Masa lalu adalah sebuah kenangan di masa depan.
.
.
.
.
.
Hempasan badai menyambar tebing tinggi yang diam tanpa suara. Burung-burung berterbangan sembari menatap nyalang. Berkerumun berkelompok seolah ada bayang yang patut sekedar untuk di pertontonkan. Tapi memang benar, burung-burung ini tengah senang memperhatikan seorang pria yang berjalan melintasi hamparan putih dengan keadaan mengenaskan. Rambut berantakan, tubuh basah dan bewarna putih pucat. Terlihat seperti manusia yang tengah tersesat, dan mungkin memang seperti itu. Tapi para burung ini tak mampu untuk menyelamatkan.
Angin masih berhembus dasyat, beberapa titik putih ikut menerpa menemani membuat luas lapang terlihat mengerikan. ini seperti padang gurun yang gersang, namun tempat ini bukan panas melainkan beku. Sejujurnya di tempat ini juga banyak terdapat pohon, namun pria ini tidak berniat untuk sekedar berlindung. oke yang benar saja, mungkin ia akan mati jika saja menuruti keinginan hatinya yang lelah.
Terus berjalan rasa takut tidak lagi mampu di sesalkan olehnya. Berbelok ke kiri lalu menyisir setapak, pria ini terus mencoba meraih jalan keluar yang benar. Tersesat benar-benar bukanlah sebuah cerita yang menyenangkan untuk di dengar. Tapi pria ini memang nyata tersesat di usianya yang baru 31 tahun.

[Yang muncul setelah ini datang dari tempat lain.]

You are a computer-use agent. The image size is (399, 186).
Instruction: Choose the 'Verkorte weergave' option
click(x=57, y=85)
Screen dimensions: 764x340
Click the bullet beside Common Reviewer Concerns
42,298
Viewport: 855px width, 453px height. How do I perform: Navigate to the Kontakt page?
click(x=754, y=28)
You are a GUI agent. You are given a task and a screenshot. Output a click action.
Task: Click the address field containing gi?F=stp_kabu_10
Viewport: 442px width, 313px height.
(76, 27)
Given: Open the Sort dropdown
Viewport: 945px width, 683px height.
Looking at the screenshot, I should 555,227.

Masih sangat muda sebenarnya untuk sekedar mengingat jalan, tapi salju menutupi jalan dan pandangannya mulai memburam. Tentu saja, ia bahkan telah satu jam berputar-putar di tempat yang sama. Yah semua tampak sama di matanya, dan berapa lama lagi ia mampu bertahan? Pria ini tidak tahu lagi. Ia terpisah dari teman-temannya dan kini hanya mampu menyumpah tolol untuk dirinya sendiri.

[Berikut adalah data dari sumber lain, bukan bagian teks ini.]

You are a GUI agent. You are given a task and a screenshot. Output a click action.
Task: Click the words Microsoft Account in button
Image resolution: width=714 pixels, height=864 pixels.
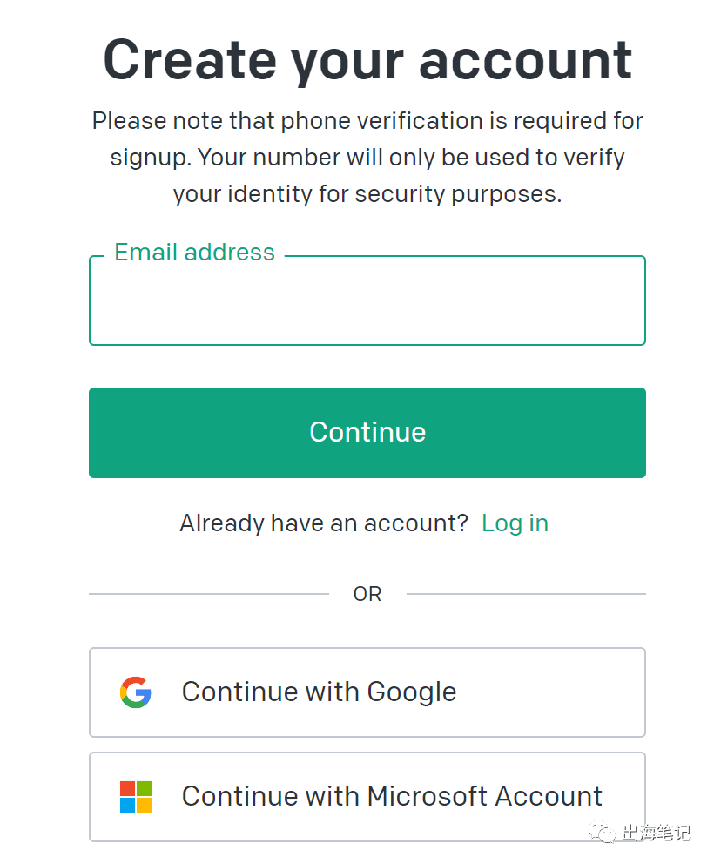(x=484, y=796)
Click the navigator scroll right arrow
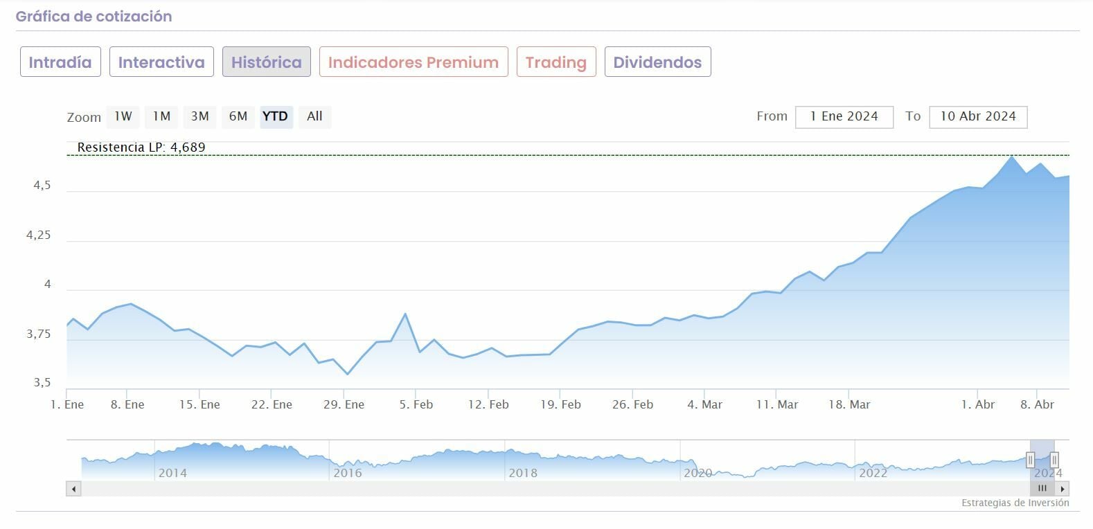Screen dimensions: 1093x529 [1063, 489]
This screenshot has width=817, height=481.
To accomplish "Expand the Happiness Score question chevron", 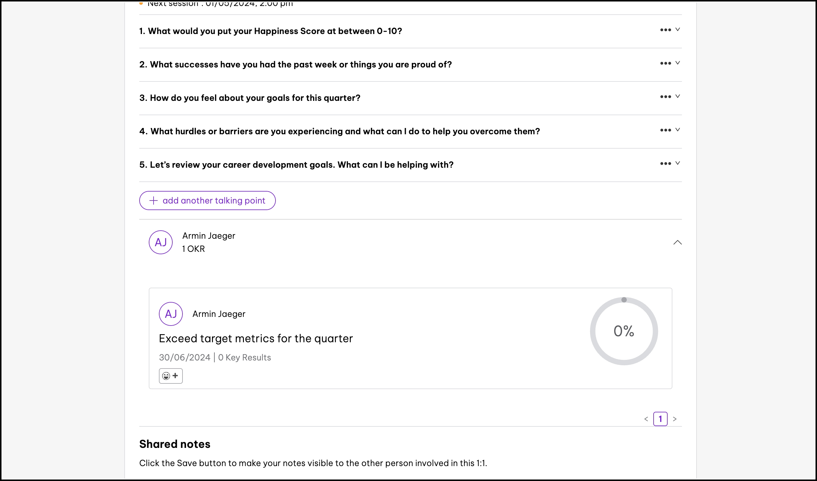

Pagi tadi sang istri telah melarangnya untuk berpergian karena badai salju akan segera menyerang. Namun paksaan para sahabat membuatnya keras kepala dan memilih untuk membangkang. Mereka telah lama tak bertemu, terakhir ialah saat mereka bersama-sama meniti pendidikan di negeri sakura ini. Tapi inilah yang kini didapatnya, tersesat bagi anak kucing tanpa induknya. Kini pria ini tahu, kutuk seorang istri jauh lebih mengerikan dibanding kutuk tuhan.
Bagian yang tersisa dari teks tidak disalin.